The other problem is one of the moms who delivered the twins yesterday is down, i got her up twice today with great reluctance but tonight she would not budge and we could not get her to stand. Her nose is runny and she has alot of mucous. I gave her penicillin and b complex. Then we covered her up. Its really cold tonight but she is out of the wind and the other goats are laying around her. I brought the babies in, they were starving and i fed them. Any other things i should be doing?


Sent from my iPad using Goat Forum
S&K Hilltop Farm and Ranch
Registered mini-Nubians and Nigerian Dwarfs


----------



## scubacoz (Nov 7, 2013)

Here is the picture of cinnamons girls.






.








You can see both girls here, the sick one is covered up to keep warm.

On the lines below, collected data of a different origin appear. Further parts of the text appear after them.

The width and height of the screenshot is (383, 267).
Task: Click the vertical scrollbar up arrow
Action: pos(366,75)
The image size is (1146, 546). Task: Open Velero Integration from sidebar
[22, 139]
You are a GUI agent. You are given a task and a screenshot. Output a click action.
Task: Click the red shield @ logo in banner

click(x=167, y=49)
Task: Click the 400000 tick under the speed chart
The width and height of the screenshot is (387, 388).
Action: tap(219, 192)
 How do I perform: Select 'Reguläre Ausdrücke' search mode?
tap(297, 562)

Sent from my iPad using Goat Forum
S&K Hilltop Farm and Ranch
Registered mini-Nubians and Nigerian Dwarfs


----------



## scubacoz (Nov 7, 2013)

I am outside San Antonio, 18 miles west.


Sent from my iPad using Goat Forum
S&K Hilltop Farm and Ranch
Registered mini-Nubians and Nigerian Dwarfs


----------



## top_goat (Sep 16, 2014)

scubacoz said:


> I am outside San Antonio, 18 miles west.
> 
> Sent from my iPad using Goat Forum
> S&K Hilltop Farm and Ranch
> Registered mini-Nubians and Nigerian Dwarfs


I ask because SA's my hometown. I pray your babies pull thru and thrive! They're beautiful.


----------



## toth boer goats (Jul 20, 2008)

cute.


----------



## rebelINny (Feb 7, 2014)

So many babies! Good luck with the sick mom and baby


----------



## Tapestry (Feb 5, 2015)

Awesome!! They are so cute!


----------



## scubacoz (Nov 7, 2013)

The sick mom died today. Have no idea what was wrong with her. 

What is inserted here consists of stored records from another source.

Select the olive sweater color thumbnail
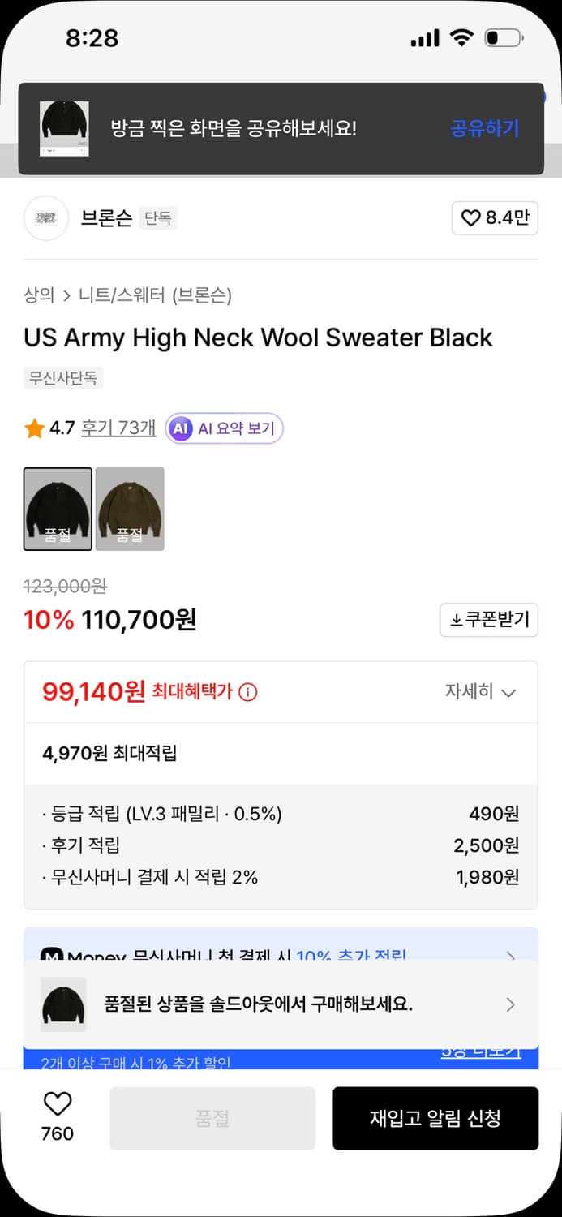562x1217 pixels. coord(130,509)
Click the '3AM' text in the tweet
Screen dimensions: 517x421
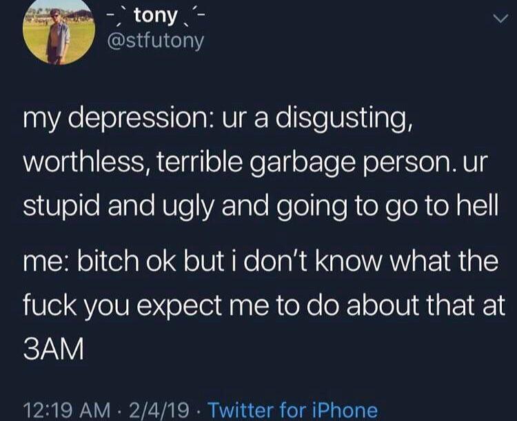click(x=54, y=350)
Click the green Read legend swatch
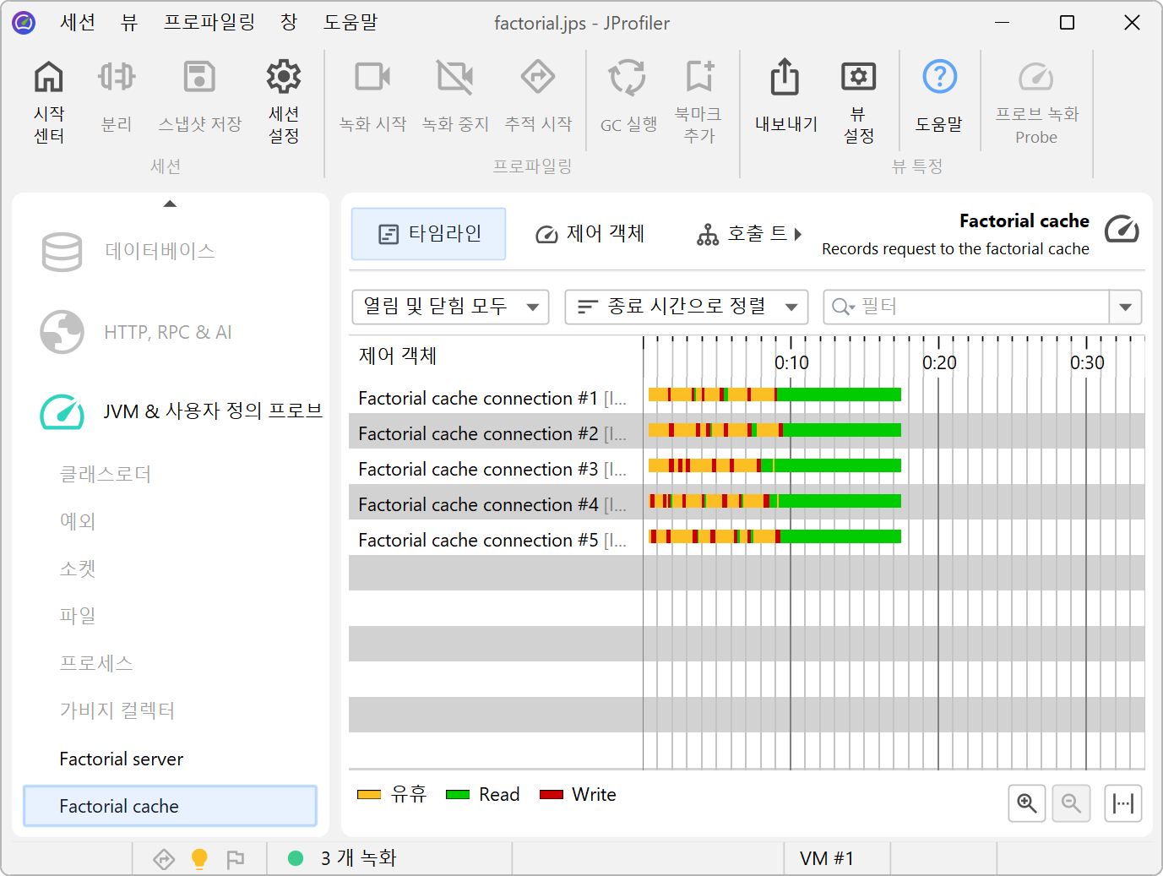Screen dimensions: 1163x876 [457, 794]
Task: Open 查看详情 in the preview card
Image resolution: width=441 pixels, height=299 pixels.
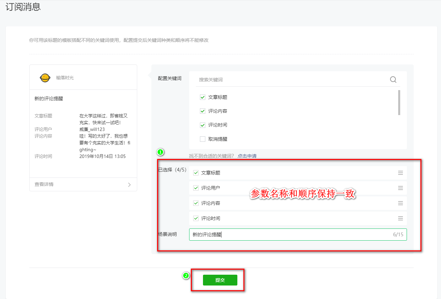Action: tap(44, 185)
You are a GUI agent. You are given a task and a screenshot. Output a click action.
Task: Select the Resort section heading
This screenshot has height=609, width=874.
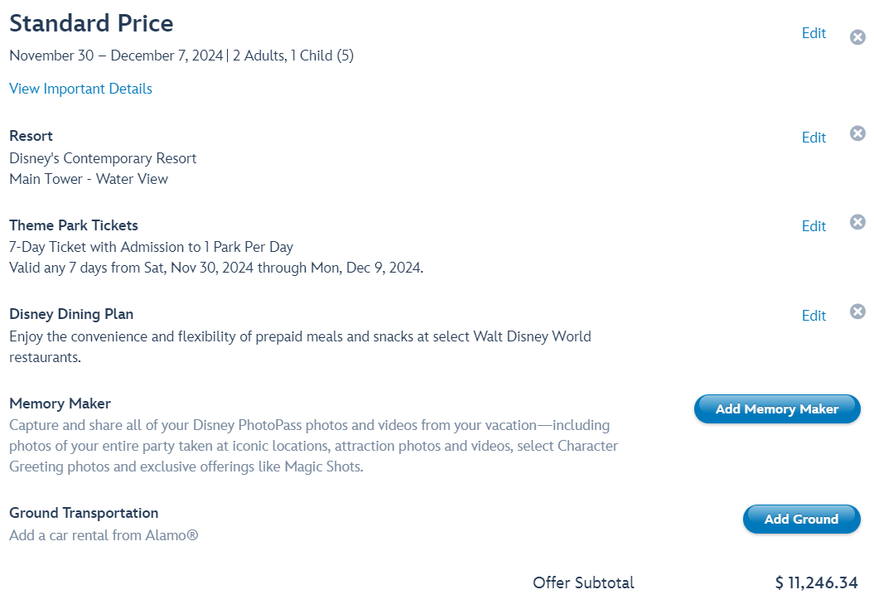[31, 136]
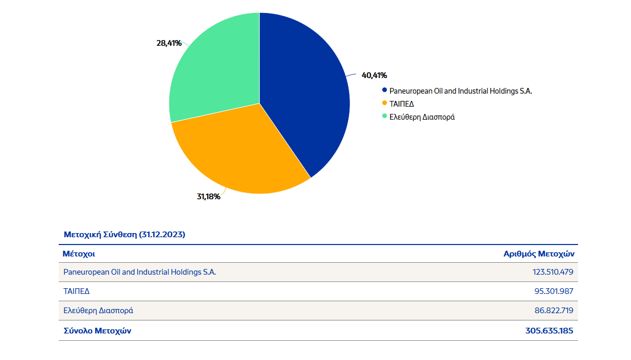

Sent from my iPad using Goat Forum
S&K Hilltop Farm and Ranch
Registered mini-Nubians and Nigerian Dwarfs


----------



## Rhandi74 (Dec 6, 2013)

So sorry for your loss.


----------



## rebelINny (Feb 7, 2014)

so sorry you lost her


----------



## scubacoz (Nov 7, 2013)

Thanks, her babies are doing good though.

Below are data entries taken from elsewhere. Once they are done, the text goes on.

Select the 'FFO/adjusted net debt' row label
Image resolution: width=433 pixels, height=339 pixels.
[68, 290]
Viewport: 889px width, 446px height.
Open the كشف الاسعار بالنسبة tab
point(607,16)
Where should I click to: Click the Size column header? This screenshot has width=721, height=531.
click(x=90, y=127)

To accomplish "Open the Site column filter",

Sent from my iPad using Goat Forum
S&K Hilltop Farm and Ranch
Registered mini-Nubians and Nigerian Dwarfs


----------



## top_goat (Sep 16, 2014)

I'm sorry about the loss of your doe. Any idea what it might have been?


----------



## scubacoz (Nov 7, 2013)

Not sure, she had a really snotty nose after delivery i gave her penicillin and B complex. Twice a day for 4 days , she died anyway tried to keep her warm, she kept moving around. I did get her to drink water for several days but she wouldnt eat.


Sent from my iPad using Goat Forum
S&K Hilltop Farm and Ranch
Registered mini-Nubians and Nigerian Dwarfs


----------